At the time, it was something she did on the side. “I had no belief that I was going to engage in a career in film because I’d already been told that it’s not so easy,” Jaffri says. “When I thought about going to film school after McGill, I was disheartened by everyone telling me I would be broke.”

Consequently, she took on a business development role in Toronto and then a communications position in Karachi after moving back in 2008. Her career path changed when she met Summer Nicks, an Australian scriptwriter in Karachi. They bonded over their mutual love of film and started discussing scripts and movie ideas. Jaffri loved Nicks’s idea for a sci-fi thriller that would follow the lives of three characters as they deal with an apocalyptic event in Karachi.

In 2010, they quit their jobs, and Bodhicitta Works was born (Bodhicitta is a Buddhist term that means “to generate compassion and kindness”). In February 2011, the company released a trailer for their film Kolachi on YouTube and it went viral. It garnered the young company national and international media attention, and led to a partnership with an Australian production company.

Kolachi’s production was delayed until more funding and distribution could be secured, but in the meantime, Bodhicitta Works produced Seedlings, a smaller budget film.
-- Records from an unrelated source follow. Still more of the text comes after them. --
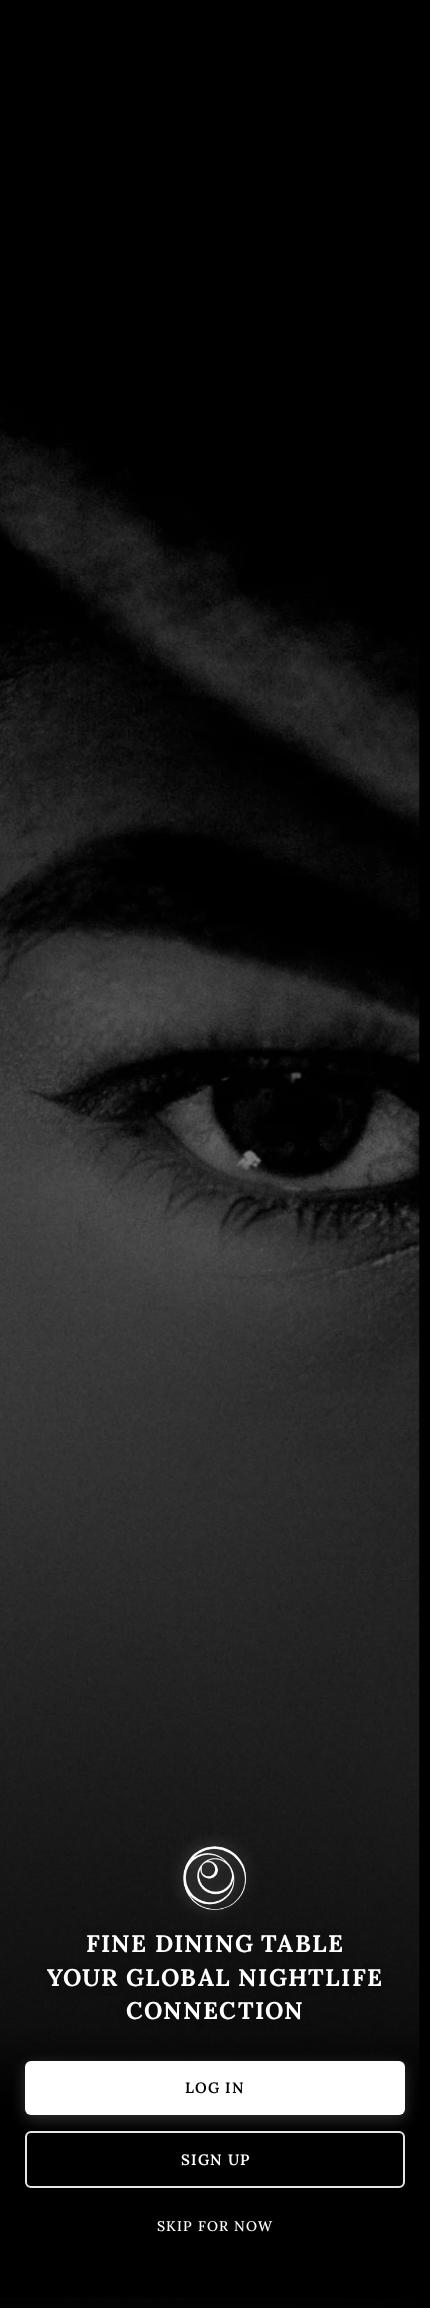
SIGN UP (215, 2159)
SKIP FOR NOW (215, 2226)
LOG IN (215, 2087)
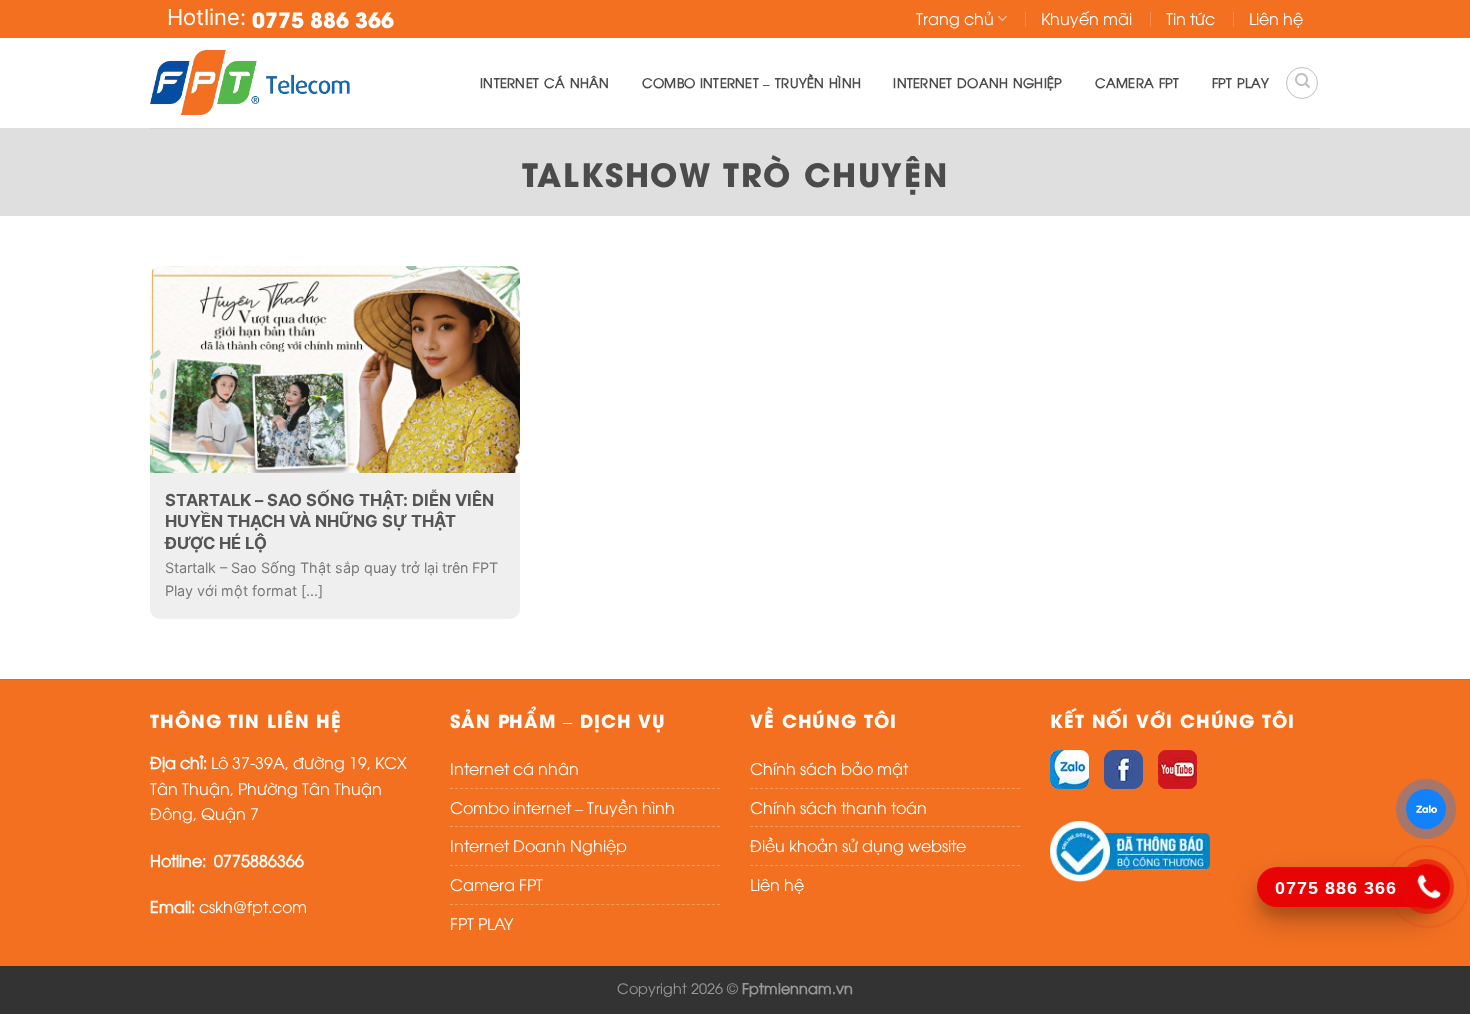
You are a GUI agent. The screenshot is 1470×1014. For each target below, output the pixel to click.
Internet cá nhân (545, 82)
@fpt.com (270, 906)
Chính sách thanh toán (838, 807)
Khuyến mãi (1086, 18)
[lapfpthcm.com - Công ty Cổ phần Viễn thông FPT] (250, 83)
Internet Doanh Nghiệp (977, 82)
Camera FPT (1137, 82)
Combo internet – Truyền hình (751, 82)
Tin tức (1190, 18)
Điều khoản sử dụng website (858, 845)
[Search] (1302, 83)
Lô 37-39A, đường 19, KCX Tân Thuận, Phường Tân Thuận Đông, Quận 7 (278, 787)
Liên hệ (1276, 18)
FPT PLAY (1240, 82)
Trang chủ (955, 18)
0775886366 (257, 860)
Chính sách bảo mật (829, 768)
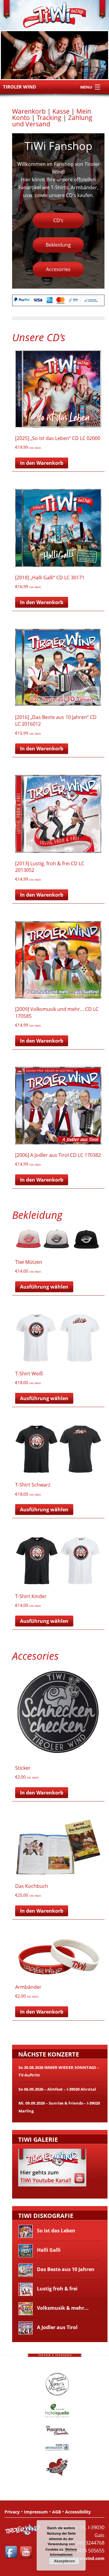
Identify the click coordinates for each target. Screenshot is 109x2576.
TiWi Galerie (38, 2139)
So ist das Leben (55, 2230)
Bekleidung (58, 244)
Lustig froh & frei (57, 2288)
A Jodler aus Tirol (57, 2327)
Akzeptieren (64, 2561)
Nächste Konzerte (48, 2054)
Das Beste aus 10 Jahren (65, 2269)
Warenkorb (29, 111)
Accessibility (78, 2512)
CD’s (58, 220)
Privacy (12, 2512)
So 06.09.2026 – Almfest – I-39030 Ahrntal (57, 2089)
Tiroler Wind (19, 87)
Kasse (61, 111)
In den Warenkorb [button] (41, 463)
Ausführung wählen (44, 1286)
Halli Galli (48, 2250)
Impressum (36, 2512)
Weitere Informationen (63, 2552)
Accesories (58, 269)
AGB (56, 2512)
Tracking (49, 117)
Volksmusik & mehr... (62, 2308)
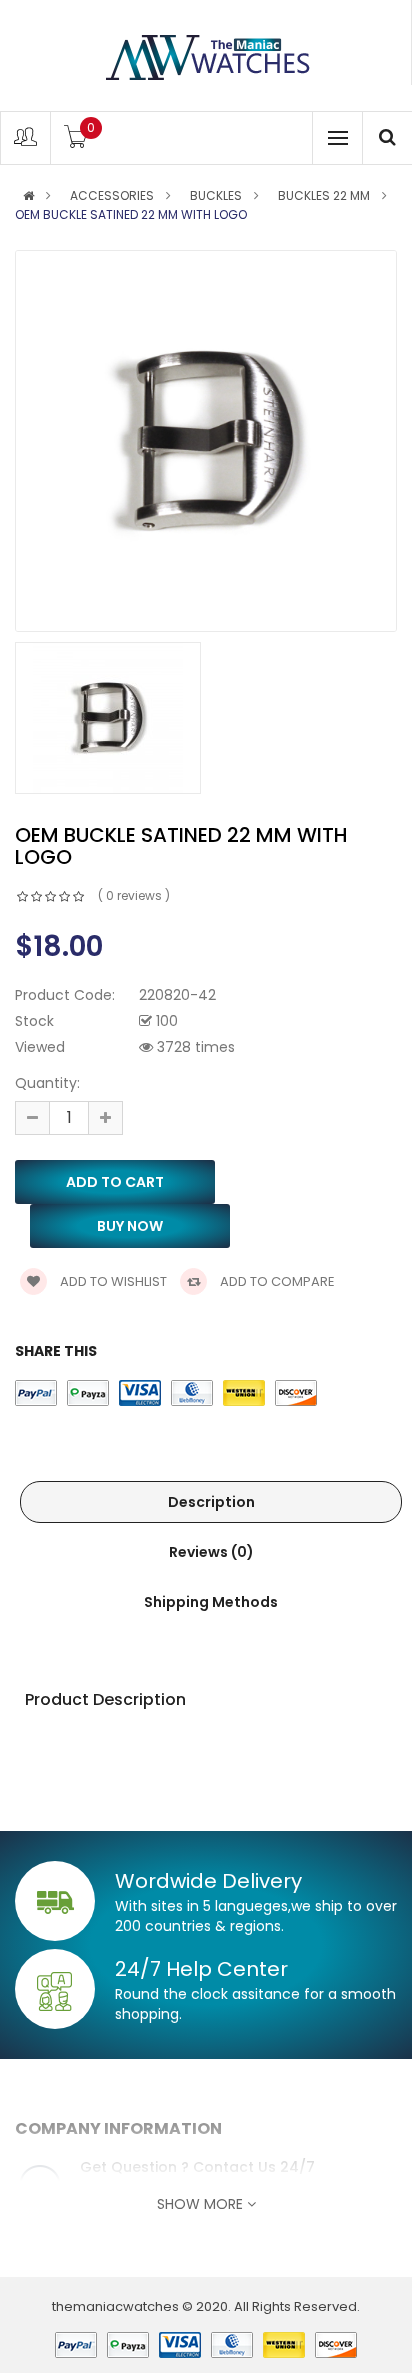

Jaffri ended up using most of her personal savings to make the film. “The biggest challenge in Pakistan is finding financing because people here don’t look at film as an investment vehicle,” she says. “The film and distribution industry is not really developed here.”

Although it’s been a struggle to get Pakistani cinemas to show her film, she hopes to release Seedlings in Pakistani theatres in January 2013. Internationally, the film is being screened at the Canada South Asian Film Festival, as well as at film festivals in Delhi, Kolkata and London, England in the coming months.

Jaffri’s success has given hope to artistic youth in Pakistan. “When people come to us and say we’re revolutionizing and reviving the cinema industry in their eyes, and now they think it’s possible to get into it, that’s great,” she says. “We want more filmmakers in Pakistan.”